La Cassazione dà ragione a una locatrice che ha sfrattato
l’inquilino che aveva violato una clausola contrattuale
Contro la decisione della Corte d'appello che aveva dichiarato risolto il contratto di locazione di un immobile a uso commerciale per inadempimento del conduttore, quest'ultimo aveva proposto ricorso in Cassazione. Motivo del contendere, l'effettuazione di lavori importanti senza il consenso della locatrice, così come previsto dal contratto.
Due i pilastri su cui si è fondato il ricorso: il primo tratta di insufficiente circa il consenso prestato dalla locatrice ai lavori, eseguiti nell'immobile di sua proprietà e in merito alla validità del consenso medesimo per difetto di prova; il secondo, invece, fa leva sulla contraddittorietà e l'insufficienza della motivazione circa la valutazione della gravità dell'inadempimento e la conseguente risoluzione del contratto.
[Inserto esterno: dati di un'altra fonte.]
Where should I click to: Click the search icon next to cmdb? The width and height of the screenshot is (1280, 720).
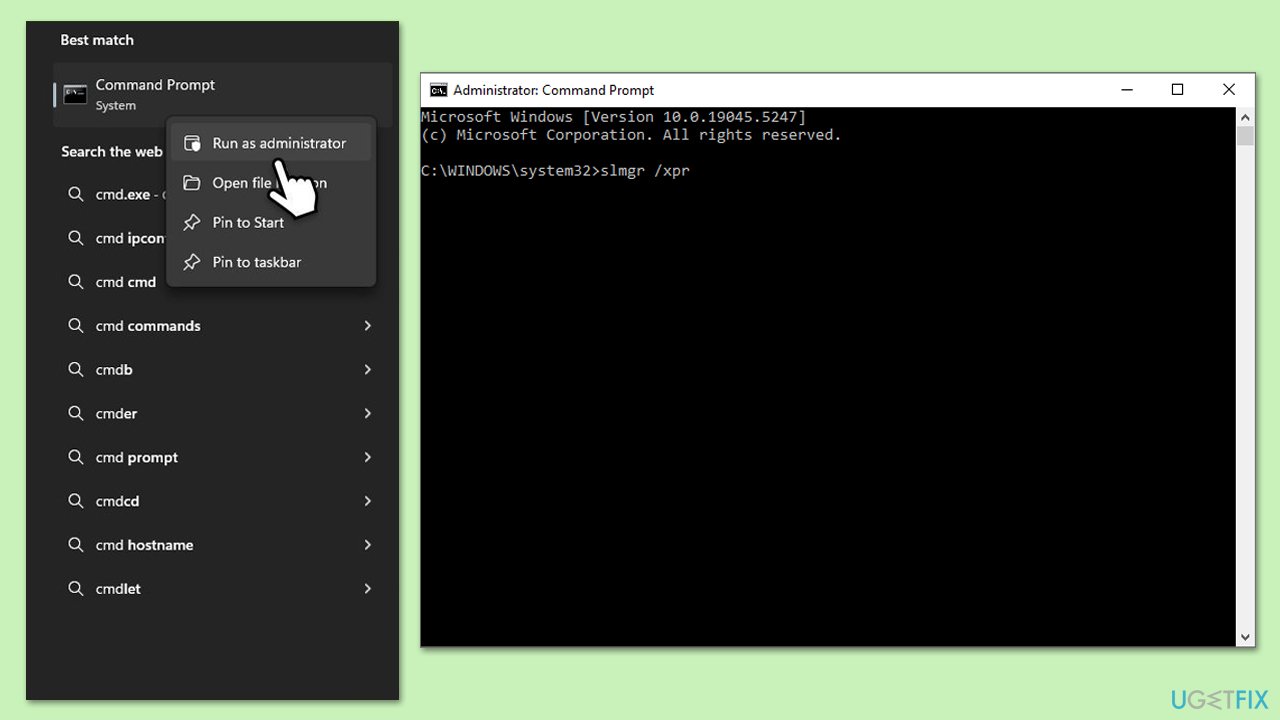click(x=76, y=370)
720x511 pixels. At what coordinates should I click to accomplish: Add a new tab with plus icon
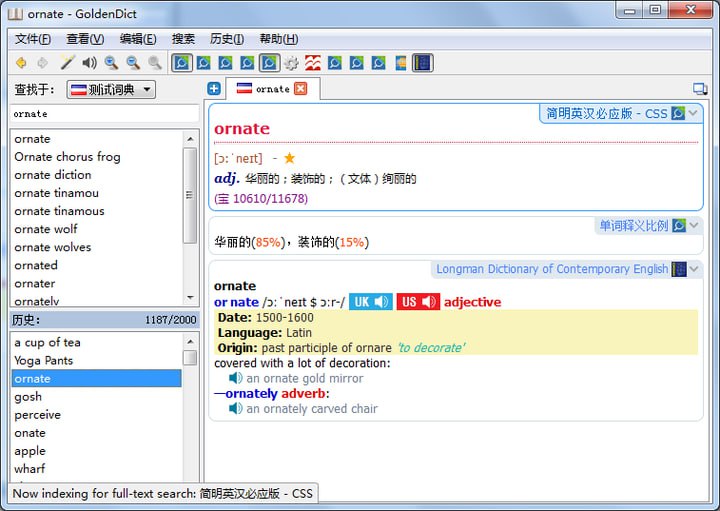214,89
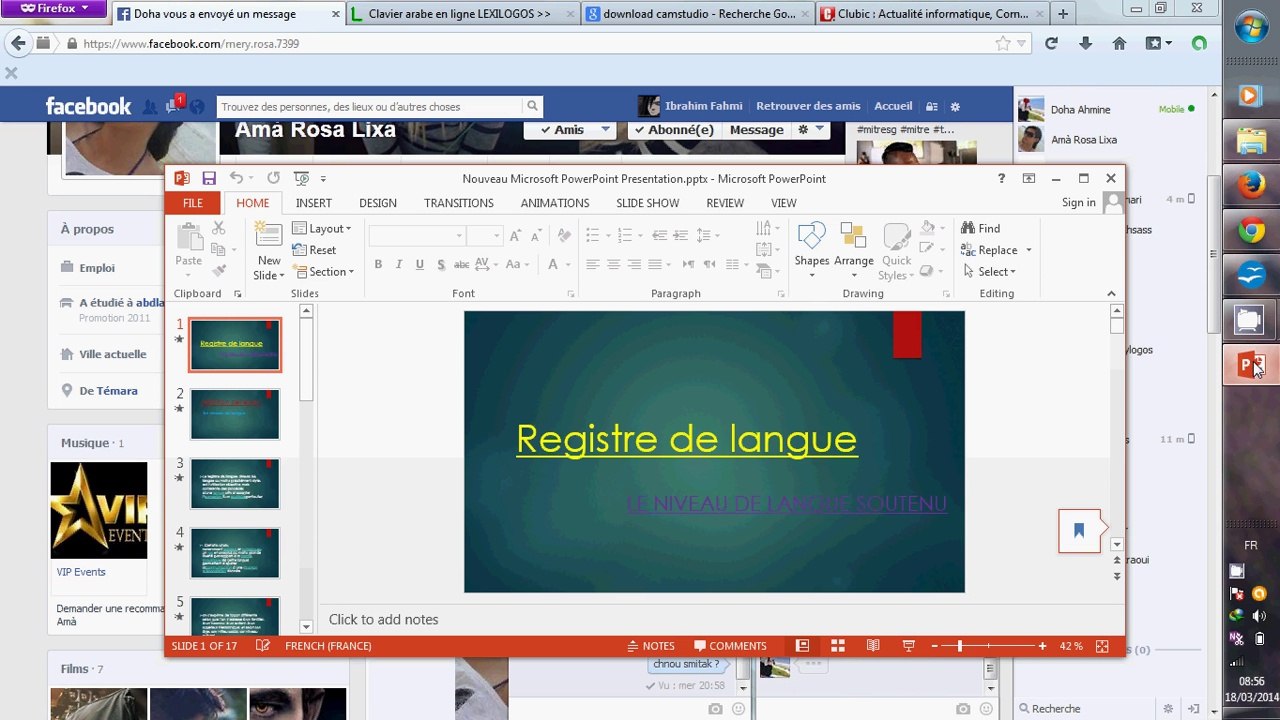The image size is (1280, 720).
Task: Select slide 3 thumbnail
Action: 235,483
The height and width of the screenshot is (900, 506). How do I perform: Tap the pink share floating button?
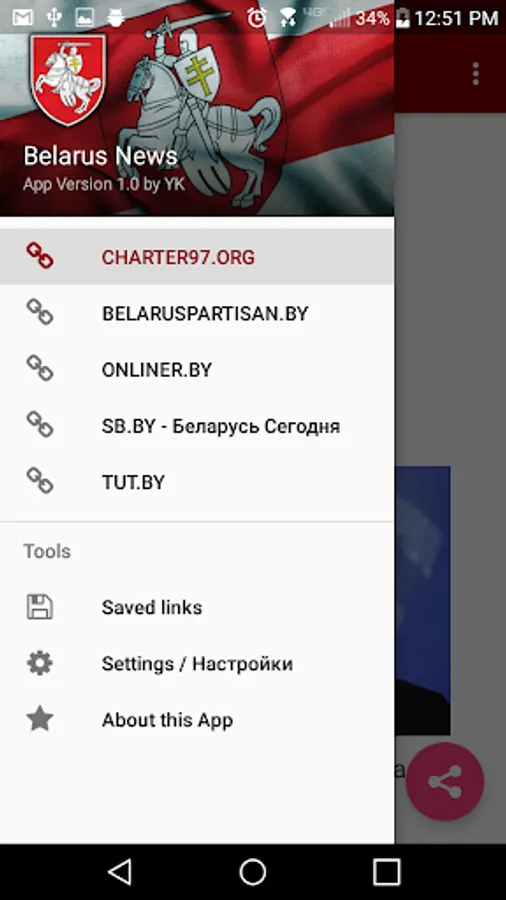[x=445, y=781]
La Cassazione ha confermato la decisione della Corte d'appello allorché ha ritenuto che, nel caso in esame, nessun consenso tacito fosse stato dato dalla locatrice per l'effettuazione dei lavori importanti eseguiti nel suo immobile dal conduttore.
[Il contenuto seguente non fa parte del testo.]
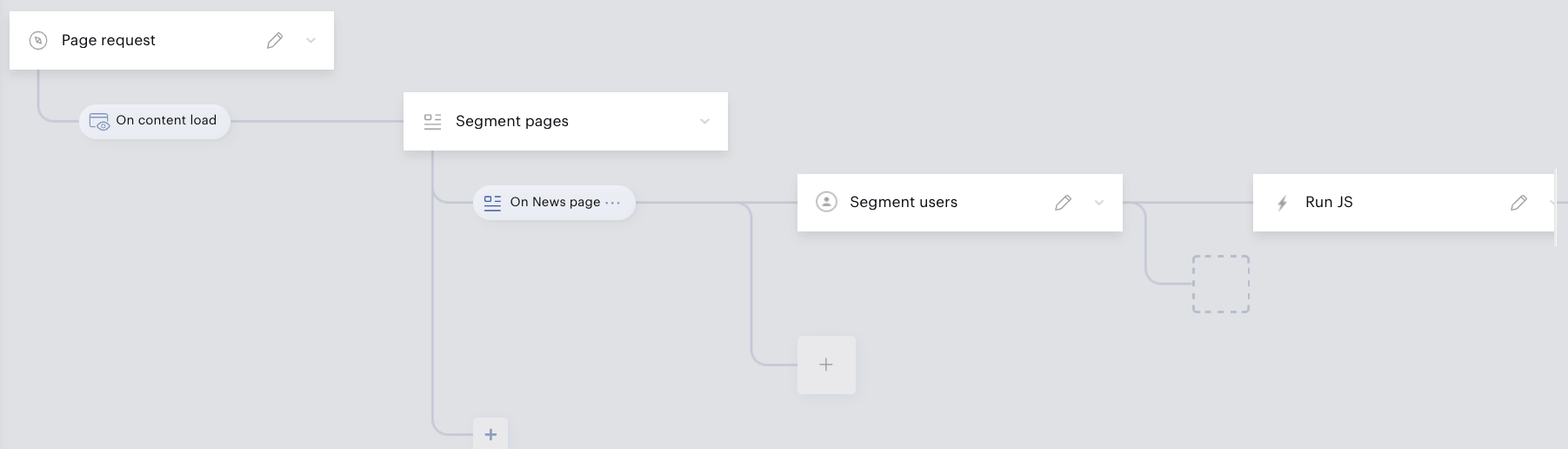This screenshot has width=1568, height=449.
Task: Edit the Page request node
Action: pos(275,40)
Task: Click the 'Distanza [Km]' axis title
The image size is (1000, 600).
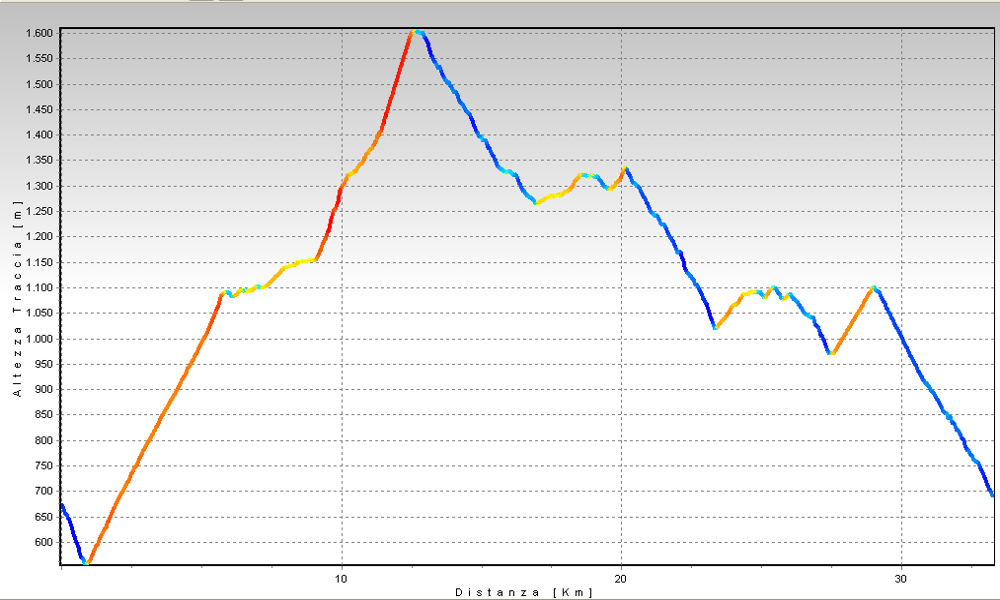Action: click(524, 592)
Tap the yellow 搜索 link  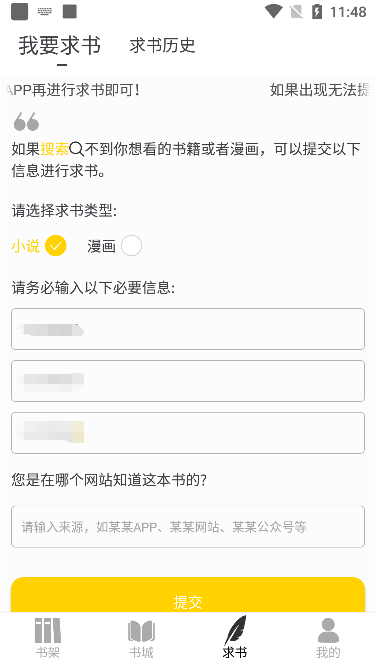click(x=55, y=149)
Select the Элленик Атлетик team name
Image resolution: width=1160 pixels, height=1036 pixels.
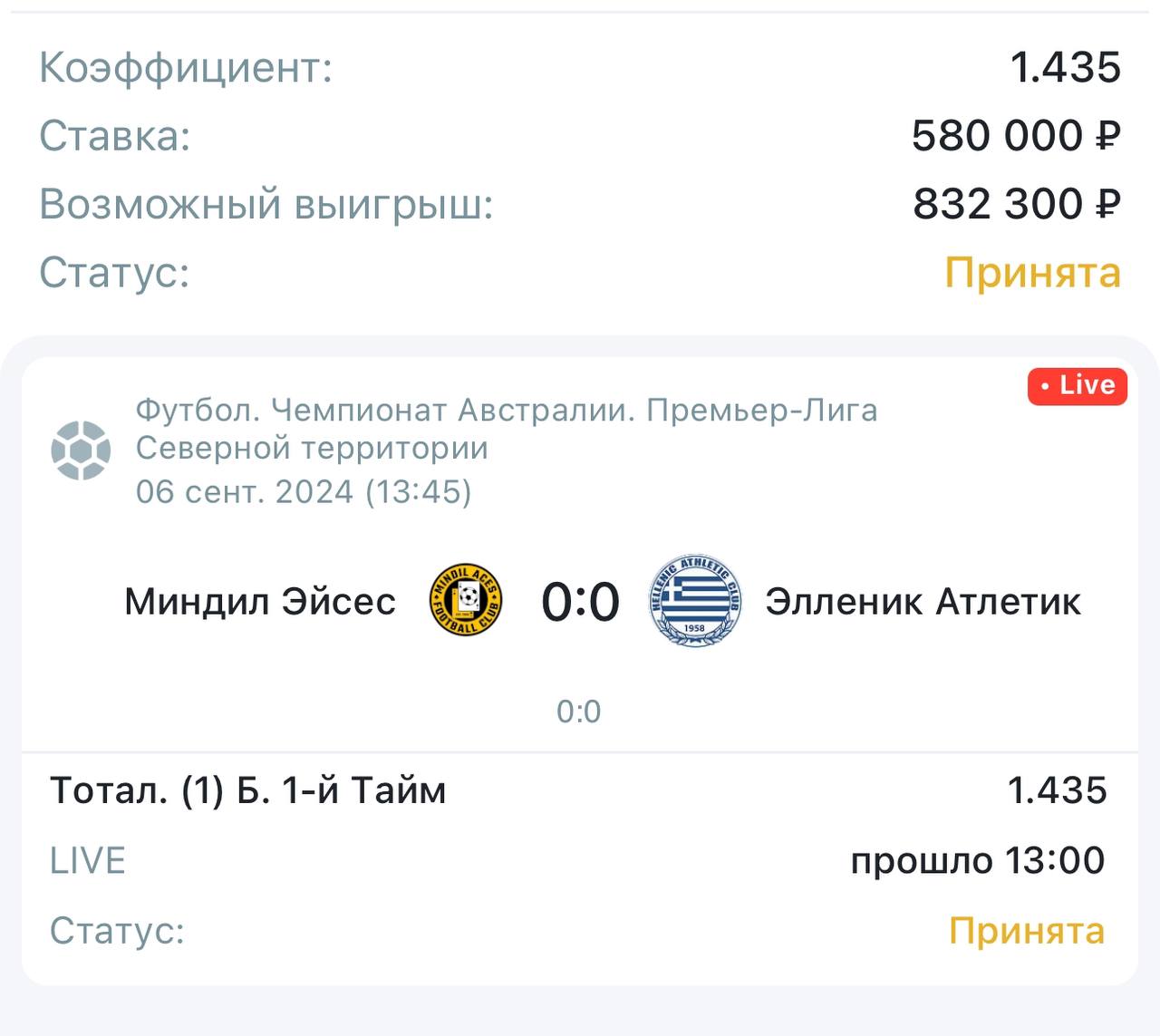pos(923,602)
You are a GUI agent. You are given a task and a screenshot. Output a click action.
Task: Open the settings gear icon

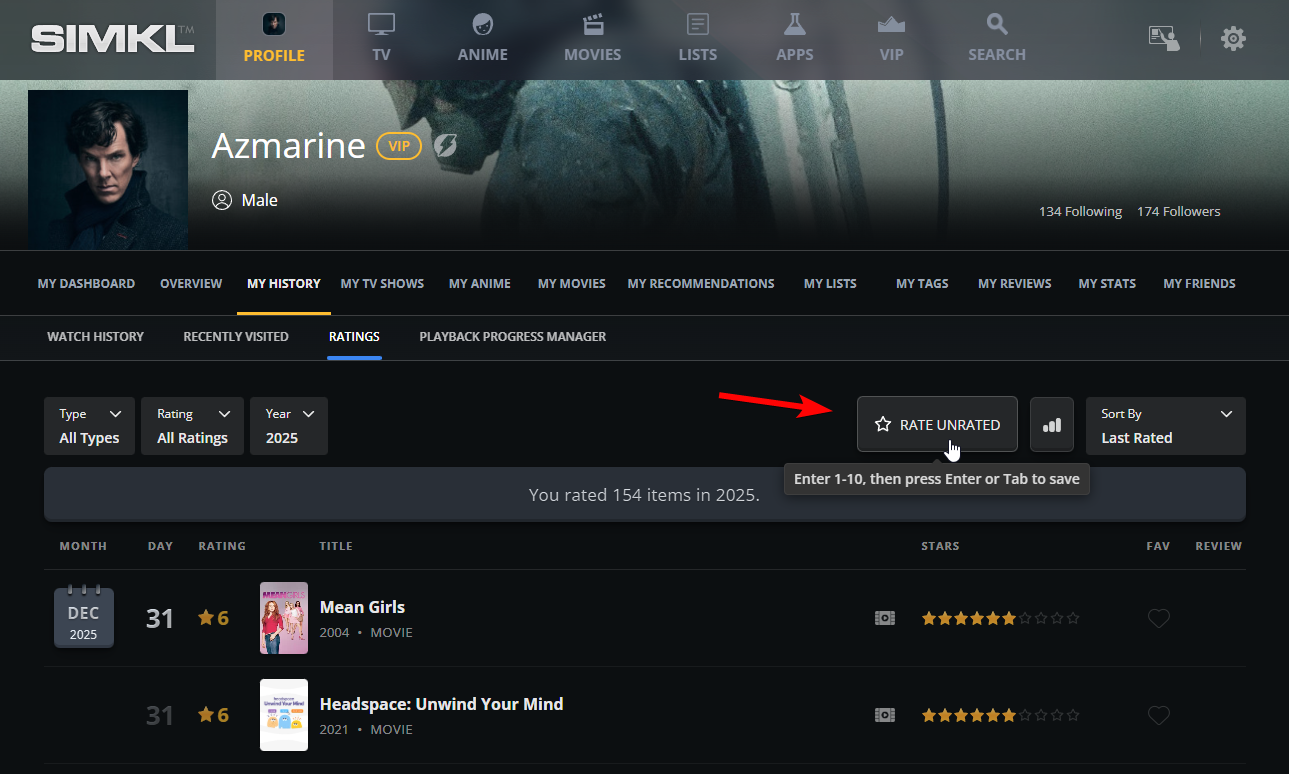point(1233,39)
Si legge nella sentenza: «In altri termini, il giudice dell'appello ha fatto proprio quell'indirizzo ormai prevalente e che va ribadito secondo il quale per i contratti che richiedono la forma scritta ad substantiam, la clausola contrattuale, che prevedeva una risoluzione ipso jure, fosse sì una clausola di stile, ma rientrante nella autonomia delle parti, per cui doveva essere provata la configurabilità di avvalersi della rinuncia, anche perché a seguito dei risultati emergenti dalle deposizioni testimoniali, è risultata mancante la prova del preteso previo consenso orale della locatrice».